**REQUIREMENT**
In the listing below, find the line containing "How do I perform: Click". Write out that line and every line after it to the end, exactly and only those.

**GIVEN DATA**
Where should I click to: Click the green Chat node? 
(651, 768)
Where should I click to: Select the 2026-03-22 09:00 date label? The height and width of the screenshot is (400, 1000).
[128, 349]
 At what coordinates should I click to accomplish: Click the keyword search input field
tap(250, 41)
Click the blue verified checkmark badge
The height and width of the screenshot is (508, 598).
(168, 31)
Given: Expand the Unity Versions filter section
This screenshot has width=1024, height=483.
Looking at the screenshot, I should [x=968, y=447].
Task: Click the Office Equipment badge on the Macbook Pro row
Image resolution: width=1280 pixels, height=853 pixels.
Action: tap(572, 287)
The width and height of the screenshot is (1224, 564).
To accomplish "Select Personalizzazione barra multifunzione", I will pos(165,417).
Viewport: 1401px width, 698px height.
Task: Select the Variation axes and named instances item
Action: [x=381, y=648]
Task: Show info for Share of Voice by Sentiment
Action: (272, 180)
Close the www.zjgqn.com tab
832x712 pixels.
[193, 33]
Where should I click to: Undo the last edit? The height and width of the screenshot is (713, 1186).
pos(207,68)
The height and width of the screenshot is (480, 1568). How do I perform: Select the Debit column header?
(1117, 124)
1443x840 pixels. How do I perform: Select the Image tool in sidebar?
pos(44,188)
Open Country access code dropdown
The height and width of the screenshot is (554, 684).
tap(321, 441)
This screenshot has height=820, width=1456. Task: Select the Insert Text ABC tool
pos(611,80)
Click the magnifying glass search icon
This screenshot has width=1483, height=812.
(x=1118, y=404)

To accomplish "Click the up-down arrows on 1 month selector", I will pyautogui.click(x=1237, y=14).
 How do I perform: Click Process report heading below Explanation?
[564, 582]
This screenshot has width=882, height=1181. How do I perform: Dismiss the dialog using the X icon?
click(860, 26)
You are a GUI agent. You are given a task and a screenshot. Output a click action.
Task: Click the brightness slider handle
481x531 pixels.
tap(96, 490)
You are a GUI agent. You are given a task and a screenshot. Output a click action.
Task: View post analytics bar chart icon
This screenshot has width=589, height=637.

**SOLUTION TO THIS PROBLEM**
 How do I perform: Click Process report heading below Explanation?
[564, 582]
This screenshot has width=882, height=1181. How do I perform: Dismiss the dialog using the X icon?
click(860, 26)
You are a GUI agent. You are given a task and a screenshot. Output a click action.
Task: Click the brightness slider handle
481x531 pixels.
tap(96, 490)
You are a GUI agent. You are given a task and a screenshot. Output a click action.
Task: View post analytics bar chart icon
This screenshot has width=589, height=637.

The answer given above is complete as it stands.